Interval graphs and proper interval graphs are well known graph classes, for which several generalizations have been proposed in the literature. In this work, we study the (proper) thinness, and several variations, for the classes of cographs, crowns graphs and grid graphs. We provide the exact values for several variants of thinness (proper, independent, complete, precedence, and combinations of them) for the crown graphs $CR_n$. For cographs, we prove that the precedence thinness can be determined in polynomial time. We also improve known bounds for the thinness of $n \times n$ grids $GR_n$ and $m \times n$ grids $GR_{m,n}$, proving that $\left \lceil \frac{n-1}{3} \right \rceil \leq \mbox{thin}(GR_n) \leq \left \lceil \frac{n+1}{2} \right \rceil$. Regarding the precedence thinness, we prove that $\mbox{prec-thin}(GR_{n,2}) = \left \lceil \frac{n+1}{2} \right \rceil$ and that $\left \lceil \frac{n-1}{3} \right \rceil \left \lceil\frac{n-1}{2} \right \rceil + 1 \leq \mbox{prec-thin}(GR_n) \leq \left \lceil\frac{n-1}{2} \right \rceil^2+1$. As applications, we show that the $k$-coloring problem is NP-complete for precedence $2$-thin graphs and for proper $2$-thin graphs, when $k$ is part of the input. On the positive side, it is polynomially solvable for precedence proper $2$-thin graphs, given the order and partition.

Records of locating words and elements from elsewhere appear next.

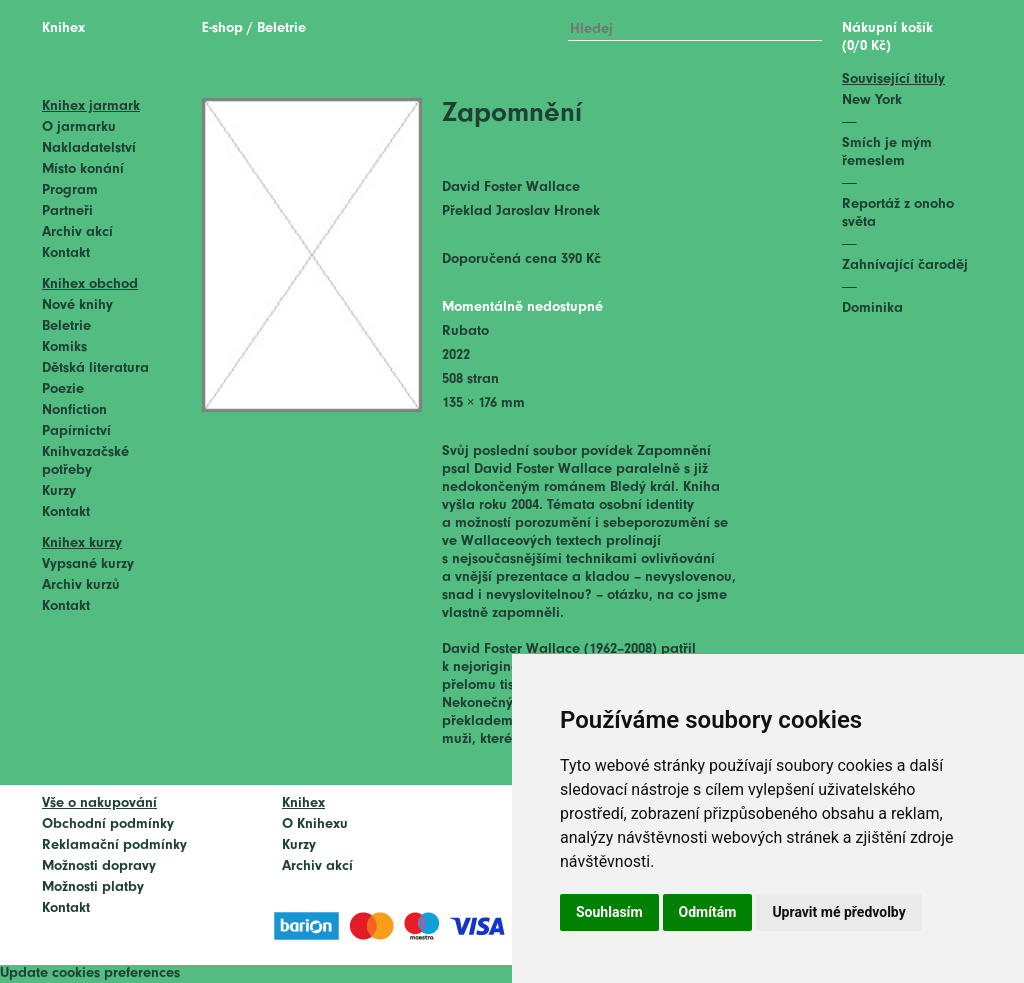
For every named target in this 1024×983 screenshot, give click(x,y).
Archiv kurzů (81, 585)
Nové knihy (77, 305)
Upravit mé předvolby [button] (838, 912)
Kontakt (66, 253)
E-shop (222, 28)
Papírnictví (76, 431)
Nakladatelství (89, 148)
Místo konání (83, 169)
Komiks (64, 347)
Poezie (63, 389)
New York (872, 100)
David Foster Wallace (511, 187)
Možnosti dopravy (99, 866)
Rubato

翻译：区间图和真区间图是众所周知的图类，已有文献提出了它们的多种推广形式。本文研究了余图、冠图和网格图的（真）薄度及其多种变体。我们确定了冠图$CR_n$的若干薄度变体（真薄度、独立薄度、完全薄度、优先薄度及其组合）的精确值。对于余图，我们证明了优先薄度可在多项式时间内确定。此外，我们改进了$n \times n$网格图$GR_n$和$m \times n$网格图$GR_{m,n}$的薄度已知界，证明了$\left \lceil \frac{n-1}{3} \right \rceil \leq \mbox{thin}(GR_n) \leq \left \lceil \frac{n+1}{2} \right \rceil$。关于优先薄度，我们证明了$\mbox{prec-thin}(GR_{n,2}) = \left \lceil \frac{n+1}{2} \right \rceil$且$\left \lceil \frac{n-1}{3} \right \rceil \left \lceil\frac{n-1}{2} \right \rceil + 1 \leq \mbox{prec-thin}(GR_n) \leq \left \lceil\frac{n-1}{2} \right \rceil^2+1$。作为应用，我们证明了当$k$作为输入参数时，$k$着色问题在优先$2$-薄图和真$2$-薄图上均为NP完全问题。从积极方面看，给定顺序和划分后，该问题可在多项式时间内求解于优先真$2$-薄图。